Problem details: In the records that follow, find each line containing "Pune" and copy it.

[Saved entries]
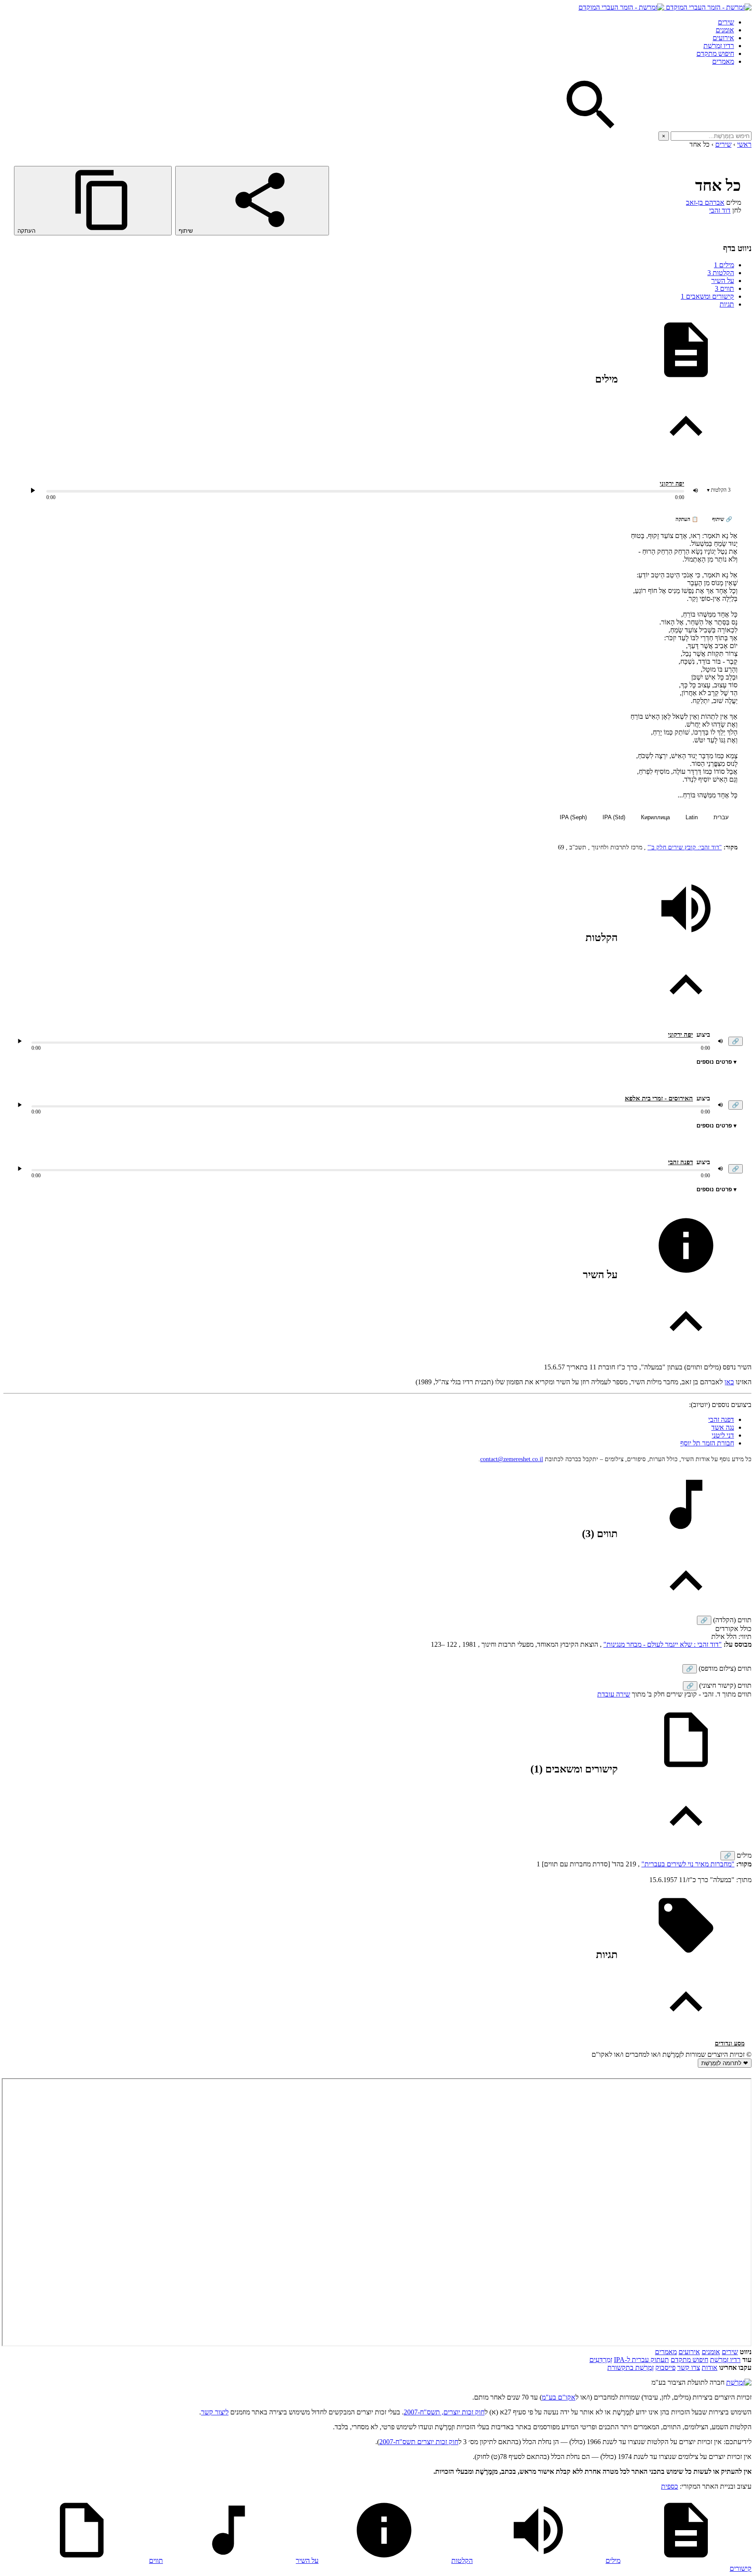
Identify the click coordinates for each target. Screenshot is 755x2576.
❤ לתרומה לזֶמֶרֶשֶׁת (724, 2063)
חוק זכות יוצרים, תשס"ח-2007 (444, 2412)
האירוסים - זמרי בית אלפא (659, 1098)
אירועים (723, 37)
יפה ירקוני (672, 483)
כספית (669, 2486)
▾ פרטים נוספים (716, 1062)
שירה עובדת (613, 1694)
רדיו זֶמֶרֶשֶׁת (725, 2359)
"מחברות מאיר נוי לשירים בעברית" (687, 1864)
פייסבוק (665, 2367)
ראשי (744, 144)
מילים (724, 265)
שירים (726, 22)
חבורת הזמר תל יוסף (707, 1443)
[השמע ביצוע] (32, 490)
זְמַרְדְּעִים (600, 2359)
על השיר (722, 280)
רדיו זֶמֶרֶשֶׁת (718, 45)
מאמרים (723, 61)
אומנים (725, 30)
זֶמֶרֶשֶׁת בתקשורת (630, 2367)
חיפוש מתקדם (715, 53)
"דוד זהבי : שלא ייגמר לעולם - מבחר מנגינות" (662, 1644)
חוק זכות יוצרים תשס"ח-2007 (418, 2441)
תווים (724, 288)
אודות (709, 2367)
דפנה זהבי (680, 1162)
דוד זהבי (720, 210)
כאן (729, 1382)
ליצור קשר (215, 2412)
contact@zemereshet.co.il (511, 1459)
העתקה (27, 231)
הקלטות (720, 272)
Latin (692, 817)
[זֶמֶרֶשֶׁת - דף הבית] (739, 2382)
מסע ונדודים (730, 2043)
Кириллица (655, 817)
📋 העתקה (686, 519)
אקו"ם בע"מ (558, 2397)
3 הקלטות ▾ (719, 490)
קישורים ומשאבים (707, 296)
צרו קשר (688, 2367)
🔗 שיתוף (722, 519)
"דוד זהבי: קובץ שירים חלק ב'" (685, 847)
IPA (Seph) (573, 817)
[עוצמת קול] (695, 490)
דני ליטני (723, 1435)
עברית (721, 817)
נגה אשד (722, 1427)
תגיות (727, 304)
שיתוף (186, 231)
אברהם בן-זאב (705, 202)
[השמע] (19, 1041)
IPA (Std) (614, 817)
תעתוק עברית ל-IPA (641, 2359)
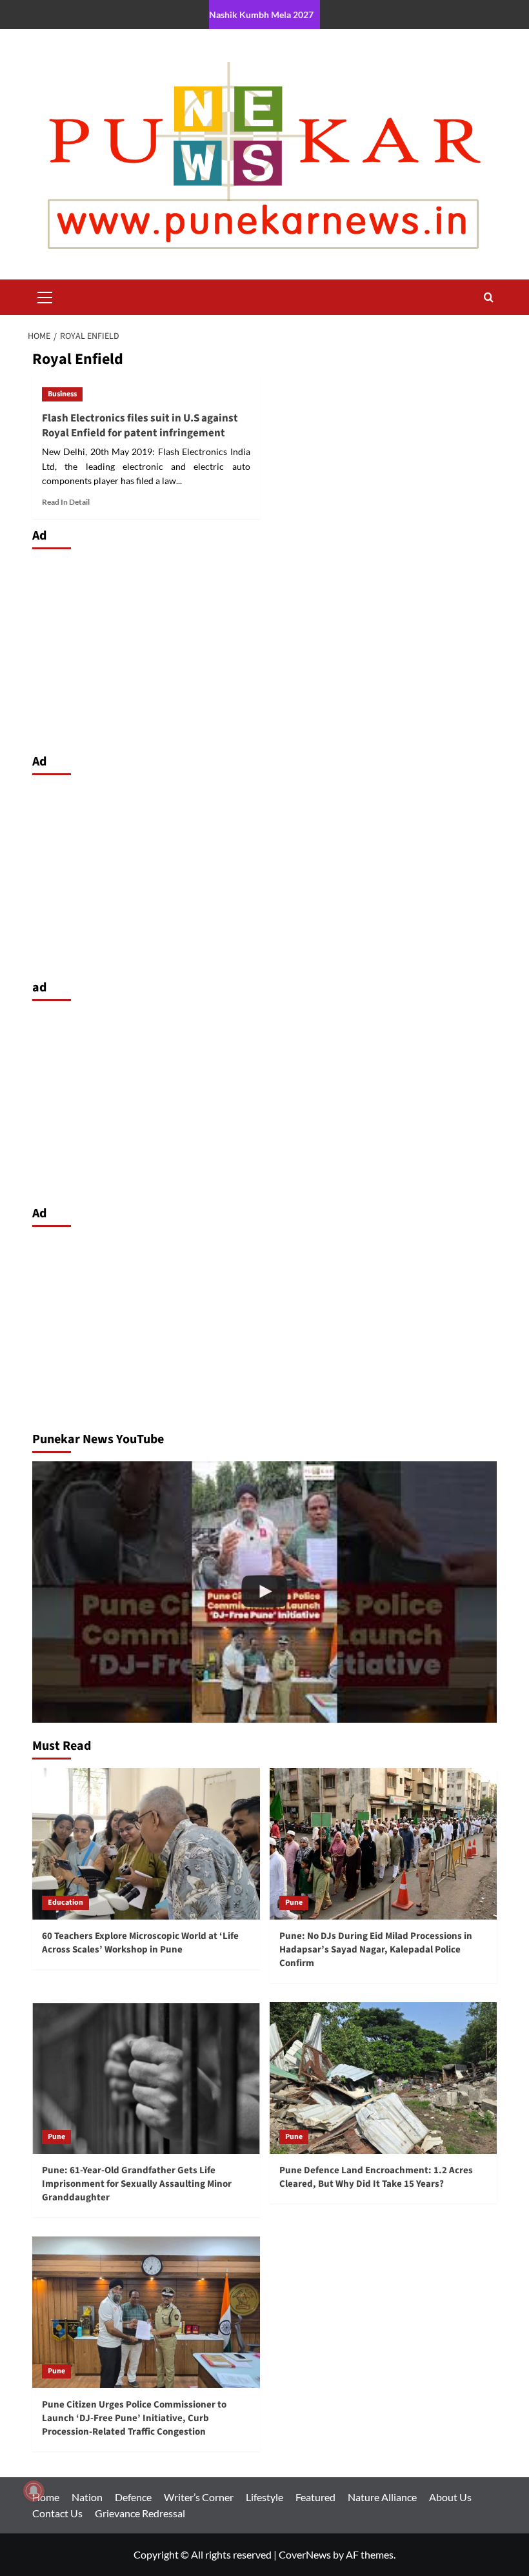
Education (65, 1902)
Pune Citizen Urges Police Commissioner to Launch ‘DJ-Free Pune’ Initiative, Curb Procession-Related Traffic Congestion (134, 2418)
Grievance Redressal (140, 2513)
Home (45, 2497)
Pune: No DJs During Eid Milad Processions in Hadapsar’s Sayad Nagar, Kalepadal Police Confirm (375, 1949)
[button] (45, 295)
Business (62, 394)
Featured (315, 2497)
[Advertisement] (264, 648)
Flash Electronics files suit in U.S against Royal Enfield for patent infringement (140, 426)
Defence (133, 2497)
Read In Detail (66, 502)
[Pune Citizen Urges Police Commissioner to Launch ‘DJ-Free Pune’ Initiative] (264, 1592)
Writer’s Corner (199, 2497)
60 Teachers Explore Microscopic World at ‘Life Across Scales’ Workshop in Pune (140, 1942)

Answer section:
Pune Citizen Urges Police Commissioner to Launch ‘DJ-Free Pune’ Initiative, Curb Procession-Related Traffic Congestion (134, 2418)
Pune: No DJs During Eid Milad Processions in Hadapsar’s Sayad Nagar, Kalepadal Police Confirm (375, 1949)
[Pune Citizen Urges Police Commissioner to Launch ‘DJ-Free Pune’ Initiative] (264, 1592)
60 Teachers Explore Microscopic World at ‘Life Across Scales’ Workshop in Pune (140, 1942)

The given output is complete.